Why All the Waste?
Welcome to day three of the 2014 World Parks Congress, a paperless event. Online schedules and phone apps have replaced paper schedules and delegates can rest easy knowing that their discarded paper wont contribute to the 30% – 40% of municipal waste that is paper.
Thirsty you say? Well, hope you remembered your water bottle. Refill stations dot Olympic park, but you wont find a water bottle for sale. Which considering it takes over 1,000 years for a plastic water bottle to degrade is a great thing for landfills and planets alike.
Didn’t finish your lunch or just enjoyed a delicious banana? Throw your rubbish in a bin conveniently labeled compost and replenish the soil with your waste.

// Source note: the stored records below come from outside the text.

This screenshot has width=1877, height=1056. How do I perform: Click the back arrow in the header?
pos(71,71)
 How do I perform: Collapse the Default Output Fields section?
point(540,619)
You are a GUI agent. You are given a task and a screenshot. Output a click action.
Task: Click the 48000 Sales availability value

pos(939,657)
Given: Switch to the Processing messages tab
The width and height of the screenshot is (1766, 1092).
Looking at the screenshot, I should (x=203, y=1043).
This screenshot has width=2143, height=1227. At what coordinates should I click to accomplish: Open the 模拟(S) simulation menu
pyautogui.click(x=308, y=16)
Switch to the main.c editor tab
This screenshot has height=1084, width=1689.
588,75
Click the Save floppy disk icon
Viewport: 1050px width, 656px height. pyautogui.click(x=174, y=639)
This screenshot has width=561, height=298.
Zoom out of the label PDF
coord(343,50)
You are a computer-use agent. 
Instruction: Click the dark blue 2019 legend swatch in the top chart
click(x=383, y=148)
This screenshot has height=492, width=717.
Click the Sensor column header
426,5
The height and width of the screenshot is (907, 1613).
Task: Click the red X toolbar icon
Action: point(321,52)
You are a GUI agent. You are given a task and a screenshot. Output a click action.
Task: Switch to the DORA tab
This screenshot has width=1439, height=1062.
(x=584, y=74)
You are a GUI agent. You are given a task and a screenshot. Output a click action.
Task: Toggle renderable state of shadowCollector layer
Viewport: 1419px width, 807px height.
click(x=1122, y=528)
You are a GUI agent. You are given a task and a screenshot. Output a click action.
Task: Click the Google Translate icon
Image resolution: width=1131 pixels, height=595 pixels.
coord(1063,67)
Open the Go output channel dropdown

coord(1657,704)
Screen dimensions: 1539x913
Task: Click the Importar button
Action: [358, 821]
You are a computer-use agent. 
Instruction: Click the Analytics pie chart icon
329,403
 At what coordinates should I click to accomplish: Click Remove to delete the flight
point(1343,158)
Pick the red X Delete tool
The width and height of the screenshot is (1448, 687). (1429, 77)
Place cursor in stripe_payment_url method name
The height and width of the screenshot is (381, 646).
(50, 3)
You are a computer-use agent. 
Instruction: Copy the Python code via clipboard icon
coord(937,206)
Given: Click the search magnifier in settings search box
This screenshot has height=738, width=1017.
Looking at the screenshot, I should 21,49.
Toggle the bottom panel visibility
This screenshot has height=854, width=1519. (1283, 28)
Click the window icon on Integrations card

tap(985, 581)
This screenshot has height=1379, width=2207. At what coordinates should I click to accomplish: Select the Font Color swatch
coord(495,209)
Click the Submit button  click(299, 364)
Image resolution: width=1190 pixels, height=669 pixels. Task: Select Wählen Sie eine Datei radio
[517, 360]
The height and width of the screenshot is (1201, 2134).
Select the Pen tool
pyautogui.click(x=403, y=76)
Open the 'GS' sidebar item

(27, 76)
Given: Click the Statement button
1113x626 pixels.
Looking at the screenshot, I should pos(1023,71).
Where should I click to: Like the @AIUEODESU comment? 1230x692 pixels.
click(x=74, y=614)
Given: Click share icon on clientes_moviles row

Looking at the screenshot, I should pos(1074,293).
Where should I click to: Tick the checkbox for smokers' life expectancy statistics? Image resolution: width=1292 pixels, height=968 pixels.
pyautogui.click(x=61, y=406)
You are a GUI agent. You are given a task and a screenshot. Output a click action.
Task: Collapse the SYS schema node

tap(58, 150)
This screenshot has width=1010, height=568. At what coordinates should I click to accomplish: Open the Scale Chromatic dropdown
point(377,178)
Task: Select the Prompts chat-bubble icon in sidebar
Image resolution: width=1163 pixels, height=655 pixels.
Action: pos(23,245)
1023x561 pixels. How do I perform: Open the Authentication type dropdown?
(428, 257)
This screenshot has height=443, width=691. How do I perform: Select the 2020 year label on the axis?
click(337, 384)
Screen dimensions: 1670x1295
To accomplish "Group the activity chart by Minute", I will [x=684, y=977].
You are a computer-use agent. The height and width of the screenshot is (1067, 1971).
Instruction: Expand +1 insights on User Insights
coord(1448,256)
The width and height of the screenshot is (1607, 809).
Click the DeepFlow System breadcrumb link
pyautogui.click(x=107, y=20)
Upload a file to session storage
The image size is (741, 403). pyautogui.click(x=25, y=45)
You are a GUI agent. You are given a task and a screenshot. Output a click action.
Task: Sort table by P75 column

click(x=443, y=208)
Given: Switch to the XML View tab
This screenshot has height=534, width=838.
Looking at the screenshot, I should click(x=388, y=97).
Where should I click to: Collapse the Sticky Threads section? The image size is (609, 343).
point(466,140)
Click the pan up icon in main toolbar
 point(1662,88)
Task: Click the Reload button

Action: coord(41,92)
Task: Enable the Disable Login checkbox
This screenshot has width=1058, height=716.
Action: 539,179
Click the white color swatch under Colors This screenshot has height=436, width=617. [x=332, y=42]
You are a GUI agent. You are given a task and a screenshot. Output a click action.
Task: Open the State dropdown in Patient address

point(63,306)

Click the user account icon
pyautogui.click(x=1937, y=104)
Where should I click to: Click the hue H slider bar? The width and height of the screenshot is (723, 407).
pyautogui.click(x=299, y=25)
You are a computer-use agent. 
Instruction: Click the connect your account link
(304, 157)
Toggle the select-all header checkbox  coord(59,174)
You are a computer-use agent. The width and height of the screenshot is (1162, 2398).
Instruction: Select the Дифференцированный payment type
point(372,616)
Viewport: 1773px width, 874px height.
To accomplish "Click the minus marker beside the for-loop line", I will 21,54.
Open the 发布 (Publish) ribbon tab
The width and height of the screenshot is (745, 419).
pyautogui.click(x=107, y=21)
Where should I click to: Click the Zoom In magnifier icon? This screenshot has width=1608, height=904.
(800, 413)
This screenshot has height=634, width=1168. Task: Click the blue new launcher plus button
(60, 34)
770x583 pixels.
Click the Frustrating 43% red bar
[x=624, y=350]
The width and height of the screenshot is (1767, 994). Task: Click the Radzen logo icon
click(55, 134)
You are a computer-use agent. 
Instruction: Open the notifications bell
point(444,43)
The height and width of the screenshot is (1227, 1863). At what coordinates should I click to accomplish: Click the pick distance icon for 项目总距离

Have some garbage that is neither compostable nor recyclable? Landfill bins remind you to be conscious of where your waste actually goes.
Without a doubt, the World Parks Committee has made a thoughtful effort to reduce the environmental impact of the congress on the environment. Yet despite these nods to reduce our waste, I still find myself asking why all the waste?
For a “paperless event,” there sure is a lot of paper in the form of brochures and fliers. For a self-selected group of environmentalist, there is also still a lot of plastic. Water bottles might not be for sale, but they are handed at for free e at most events along with bottled soda sold at food carts. Coffee cops and lids are compostable, but sandwiches are enclosed in plastic containers.
I ask not because I am guilt free. Far from it. And changing our waste patterns is hard . But that is why our landfills are overflowing and why our oceans are filled with plastic.
I ask because the participants in this Congress are the world’s conservation leaders. And leaders must make difficult decisions and advocate for changes that make people uncomfortable. I ask because if we are the people who understand the intrinsic value of nature and we cannot host a waste free event, how can we truly advocate for conservation measures in our home countries?
We need to be conscious of our impact and conscious of our waste.